For forty years we’ve been thinking how wonderful it would be to travel to rural Japan. Back then we were macrobiotic , a belief system that came out of the countries Taoist leanings, and at that time had a big reliance on traditional Japanese foods. Our fantasies of visiting miso, tofu and tempeh kitchens and studying the seaweed farms were economically out of reach and eventually the macrobiotics faded with the travel dreams.
Later I got into hiking. I had a special fondness for pilgrimages and nearly 15 years ago I walked the 880km Camino Frances to Santiago and on to Finisterre, so when I discovered the Kumano Kodo on the Kii peninsular south of Osaka my interest was piqued to say the least.
We were heading to Oz anyway to stay with our son so a 10 day stop over was planned. A very helpful agency ( kumano-travel.com) assisted with sorting accommodation along two different routes to the 3 Shinto/ Buddhist shrines that have formed this pilgrimage for over 1000 yrs.
Starting at 800 m altitude in Koyasan, the Kohechi is the toughest of the half dozen routes, traveling over 1000 m passes everyday on steep tracks through the forested mountains. We arrived by bus on switchback roads from the airport after a sleepless day and nights flight from Ireland via Finland.
We got in the mood for some Japanese style ” forest bathing” in the middle of hectic Helsinki airport where a 360 degree movie of forest, stream and lakes was very chilling.

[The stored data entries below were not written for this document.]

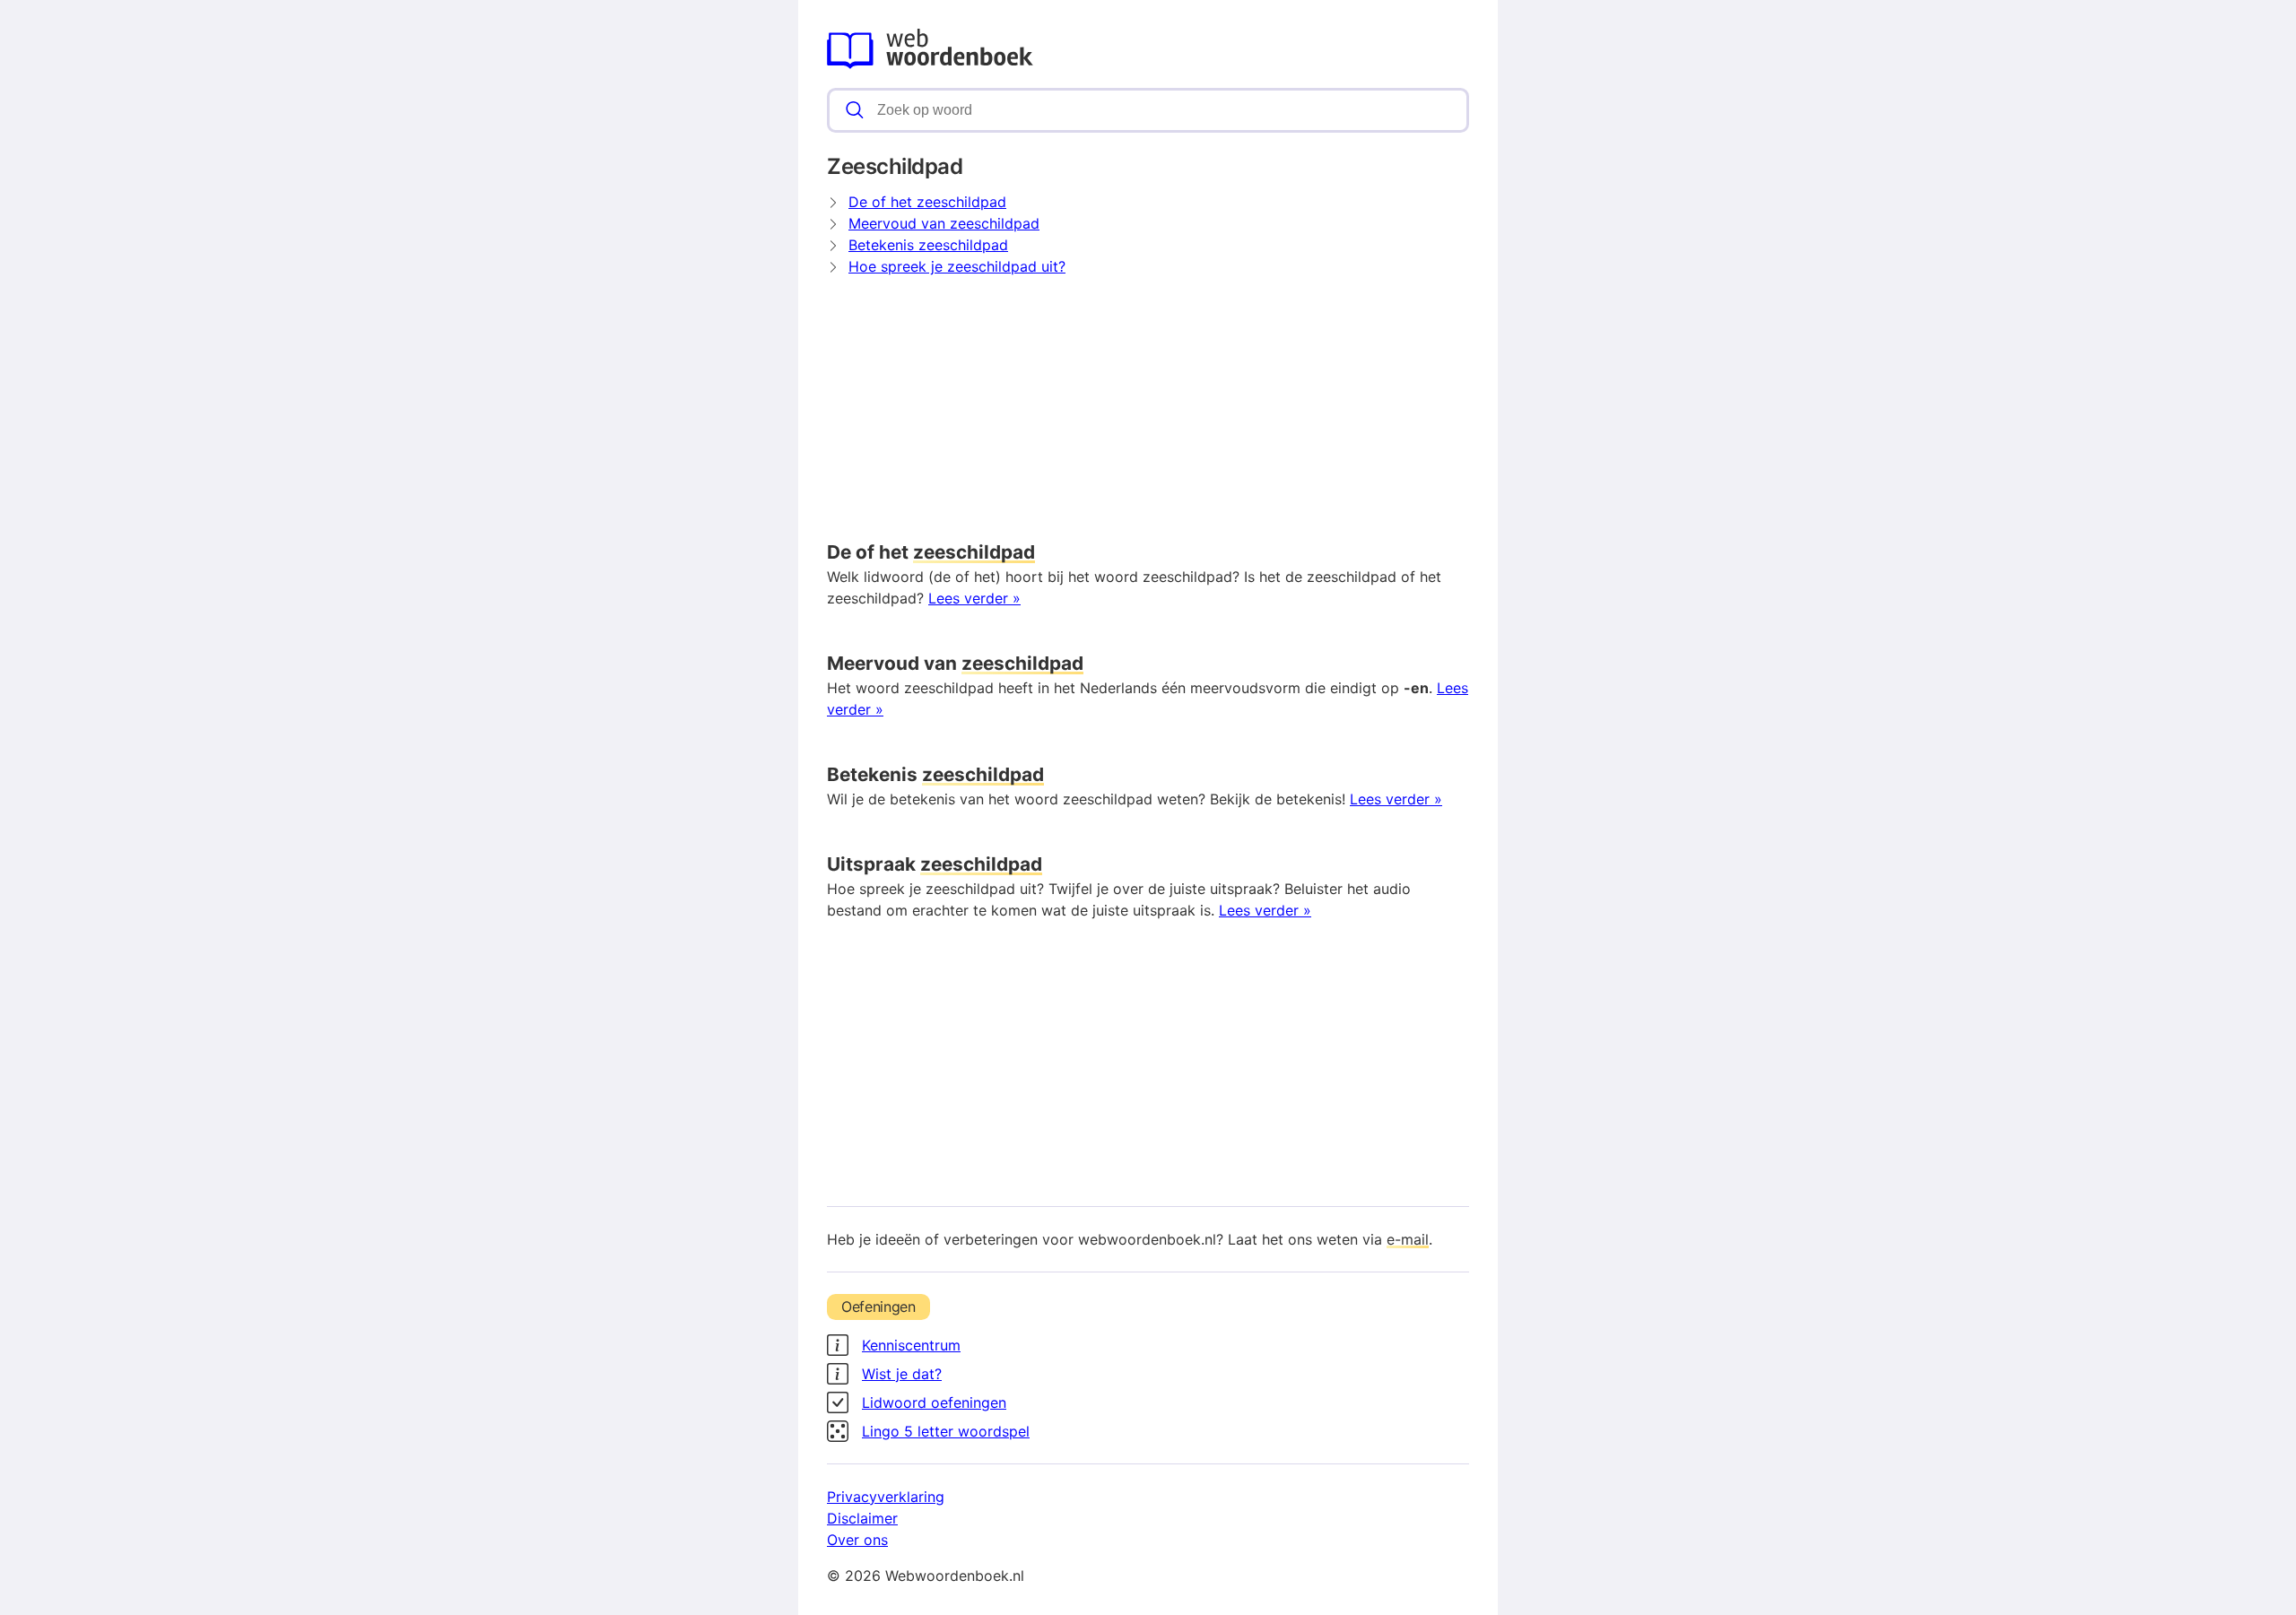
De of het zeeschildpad (927, 202)
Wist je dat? (902, 1374)
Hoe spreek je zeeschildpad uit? (956, 266)
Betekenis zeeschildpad (928, 245)
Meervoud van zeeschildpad (943, 223)
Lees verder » (974, 598)
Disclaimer (862, 1518)
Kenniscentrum (911, 1345)
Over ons (857, 1540)
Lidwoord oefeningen (934, 1402)
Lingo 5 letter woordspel (946, 1431)
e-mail (1408, 1239)
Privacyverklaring (885, 1497)
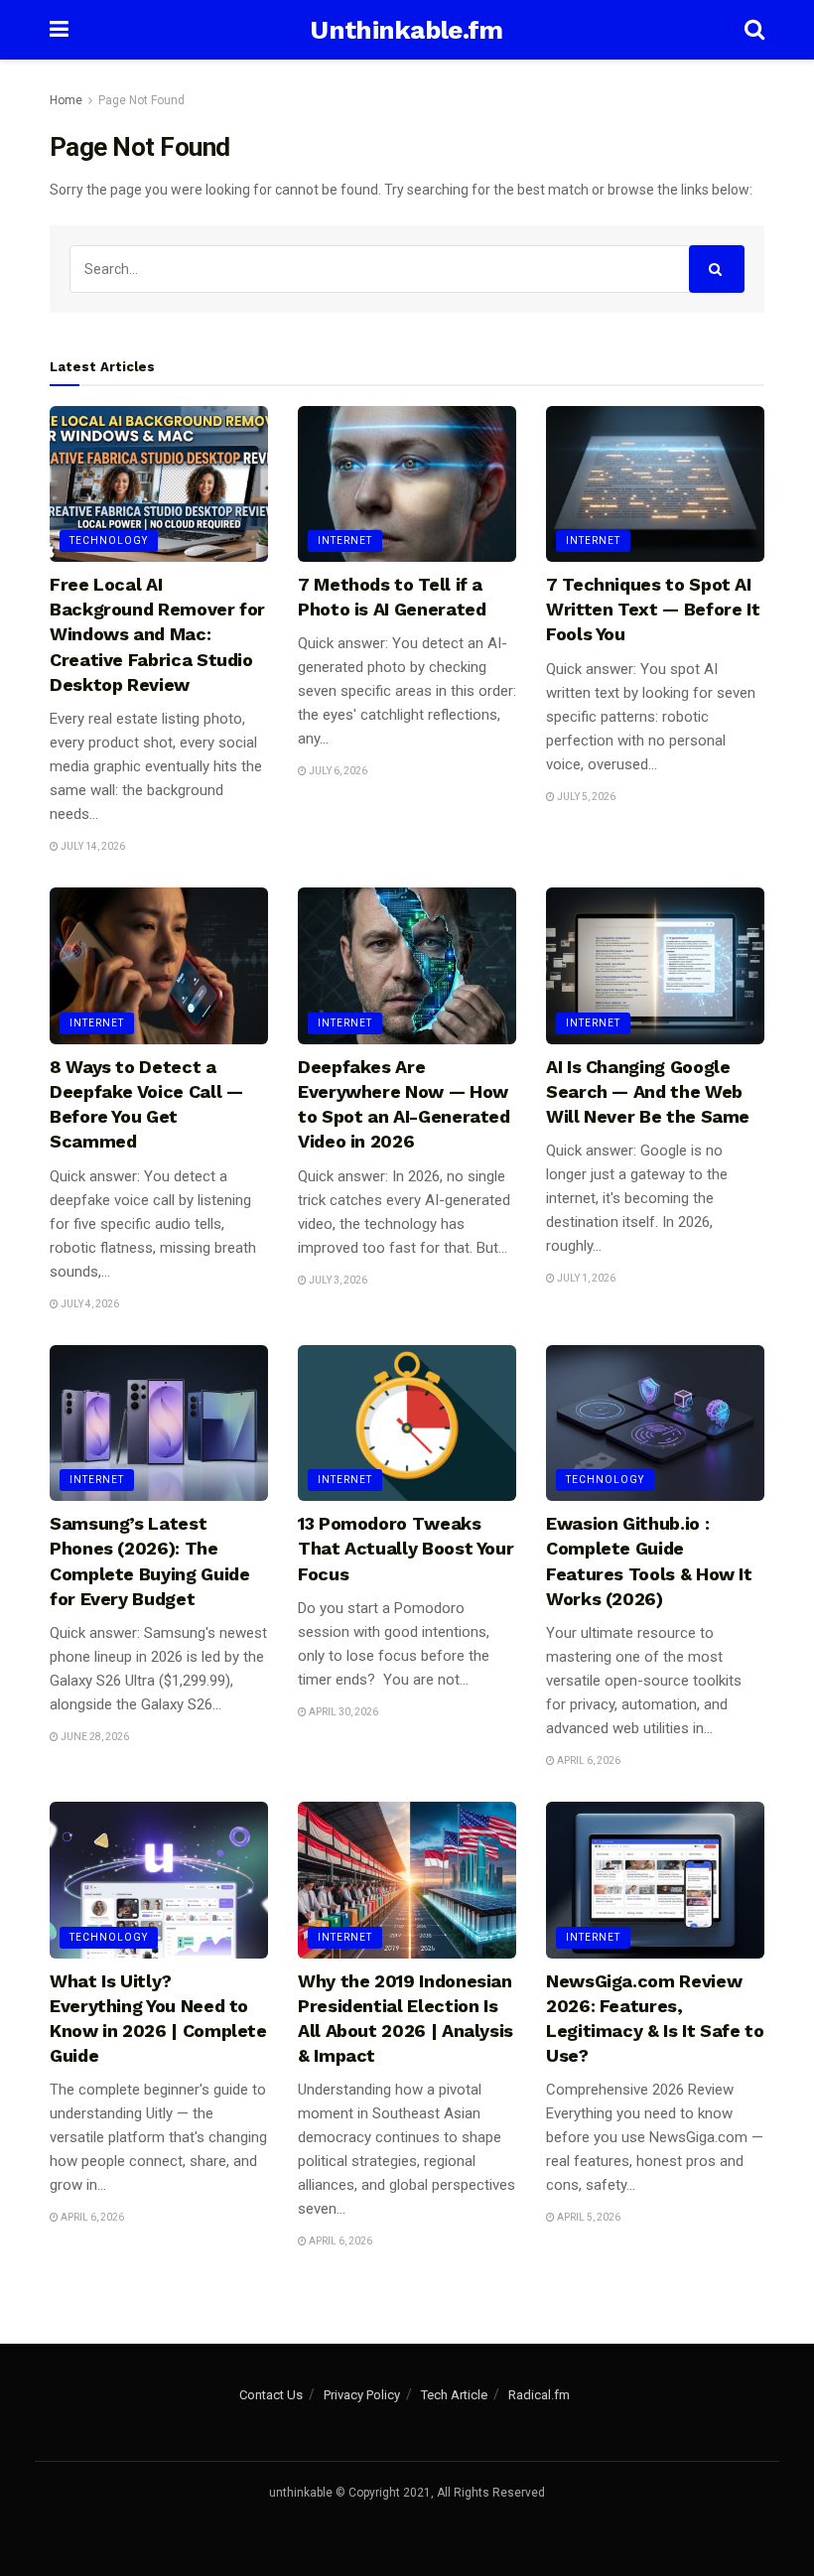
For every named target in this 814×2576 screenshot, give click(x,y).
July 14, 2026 (92, 846)
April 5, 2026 (587, 2217)
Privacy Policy (362, 2394)
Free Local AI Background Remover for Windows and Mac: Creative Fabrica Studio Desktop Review (157, 634)
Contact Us (271, 2394)
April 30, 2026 (342, 1711)
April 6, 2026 (587, 1760)
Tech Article (454, 2394)
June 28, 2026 (94, 1736)
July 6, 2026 (337, 770)
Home (66, 100)
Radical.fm (539, 2394)
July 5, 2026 (585, 796)
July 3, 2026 (337, 1280)
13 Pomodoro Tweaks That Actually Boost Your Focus (405, 1548)
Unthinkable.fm (406, 30)
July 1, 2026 (585, 1278)
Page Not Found (141, 100)
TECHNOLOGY (108, 540)
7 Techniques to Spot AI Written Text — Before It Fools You (652, 609)
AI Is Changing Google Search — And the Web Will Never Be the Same (647, 1091)
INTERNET (345, 540)
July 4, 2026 (89, 1303)
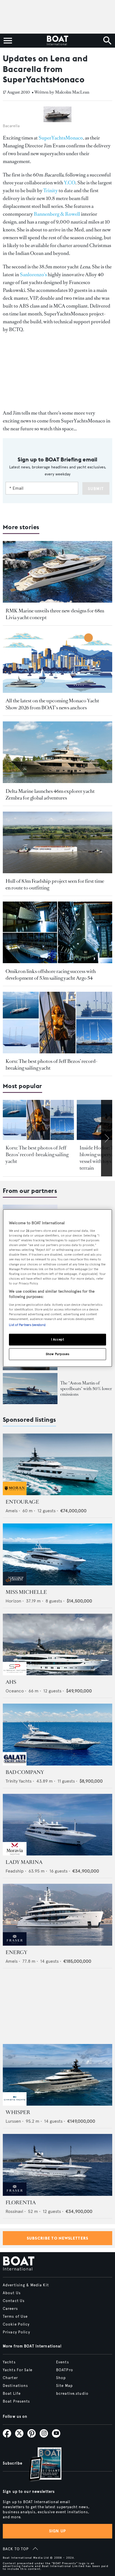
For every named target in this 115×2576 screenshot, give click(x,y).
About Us (12, 2293)
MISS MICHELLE (26, 1592)
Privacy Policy (16, 2332)
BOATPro (64, 2370)
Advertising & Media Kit (26, 2285)
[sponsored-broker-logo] (15, 1493)
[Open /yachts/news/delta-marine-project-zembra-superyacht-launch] (57, 752)
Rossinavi (14, 2211)
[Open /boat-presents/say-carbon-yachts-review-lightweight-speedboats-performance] (30, 1388)
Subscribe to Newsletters (57, 2238)
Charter (10, 2378)
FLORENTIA (21, 2202)
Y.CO (69, 182)
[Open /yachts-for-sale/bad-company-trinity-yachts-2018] (57, 1735)
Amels (12, 1510)
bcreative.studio (72, 2393)
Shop (61, 2378)
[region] (57, 1288)
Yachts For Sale (17, 2370)
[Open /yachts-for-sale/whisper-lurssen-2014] (57, 2075)
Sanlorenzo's (33, 274)
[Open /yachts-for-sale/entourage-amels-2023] (57, 1464)
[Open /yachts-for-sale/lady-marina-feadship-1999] (57, 1825)
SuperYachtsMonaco (61, 137)
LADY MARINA (24, 1862)
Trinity (50, 190)
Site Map (64, 2386)
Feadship (15, 1871)
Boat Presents (16, 2401)
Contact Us (14, 2301)
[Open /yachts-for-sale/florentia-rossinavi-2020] (57, 2165)
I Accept (57, 1339)
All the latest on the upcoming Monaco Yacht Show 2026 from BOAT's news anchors (52, 704)
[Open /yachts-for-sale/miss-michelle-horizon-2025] (57, 1554)
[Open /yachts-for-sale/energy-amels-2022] (57, 1915)
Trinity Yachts (19, 1781)
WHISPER (18, 2112)
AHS (11, 1682)
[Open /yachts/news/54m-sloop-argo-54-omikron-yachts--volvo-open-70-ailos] (57, 932)
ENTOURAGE (22, 1502)
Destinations (15, 2386)
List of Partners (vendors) (27, 1325)
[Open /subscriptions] (40, 2464)
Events (62, 2362)
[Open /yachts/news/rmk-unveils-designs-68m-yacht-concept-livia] (57, 572)
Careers (10, 2308)
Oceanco (15, 1691)
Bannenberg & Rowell (57, 214)
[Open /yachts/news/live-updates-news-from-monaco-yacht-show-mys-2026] (57, 662)
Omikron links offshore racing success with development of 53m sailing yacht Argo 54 (51, 974)
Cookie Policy (16, 2324)
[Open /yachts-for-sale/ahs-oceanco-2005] (57, 1645)
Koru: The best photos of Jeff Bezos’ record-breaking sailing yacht (37, 1154)
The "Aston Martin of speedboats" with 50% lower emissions (86, 1388)
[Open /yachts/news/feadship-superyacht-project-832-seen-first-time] (57, 843)
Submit (96, 488)
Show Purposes (57, 1354)
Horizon (13, 1601)
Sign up (57, 2531)
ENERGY (16, 1952)
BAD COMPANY (25, 1772)
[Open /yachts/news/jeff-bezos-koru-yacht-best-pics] (57, 1023)
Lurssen (13, 2121)
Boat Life (12, 2393)
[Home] (57, 41)
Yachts (9, 2362)
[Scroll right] (106, 1138)
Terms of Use (15, 2316)
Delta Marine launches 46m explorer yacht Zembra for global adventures (50, 794)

The real thing came as soon as we got off the bus with a steep stepped path up through the trees to our first shrines and temples with votive offerings of candles, coins and incense.
We entered the Koyasan sacred temple complex through the Daimon gate and continued in the unexpected sunshine to explore the UNESCO World Heritage site.
We had read that the autumn colors could be spectacular- and indeed they were. There were many holy water sources that people were bathing in and drinking from and Buddhist monks were selling calligraphy and assorted charms and amulets.
They seem to dress the statuary for dinner! We called into the tourist info Centre where I had arranged to pick up our ” pilgrim passports”. In 2014 I think, the pilgrimages were twinned with the Camino de Santiago and both declared World Heritage routes. So we collect stamps along the way to obtain the select status of ” Dual Pilgrim”!
We found the temple we were staying in and were led by a cheerful monk to a traditional room complete with sliding doors/walls of paper, futons, tatami mats and a little balcony onlooking a wooded garden.
An early Buddhist vegetarian dinner, where a monk kindly gave me a little stool after witnessing my struggles to manage on the floor, of pickles, tofu, seaweed, rice, radish, raw fish, tempura, miso, shoyu and all our other old favorites was followed by a communal Japanese hot bath and bedtime in our kimono.
In the early morning we will attend the Buddhist ceremony with the monks and after another healthy vegetarian meal will strike out into the mountains on the first leg to Omata. Only 17km but estimated at 8 hours. Must be steep!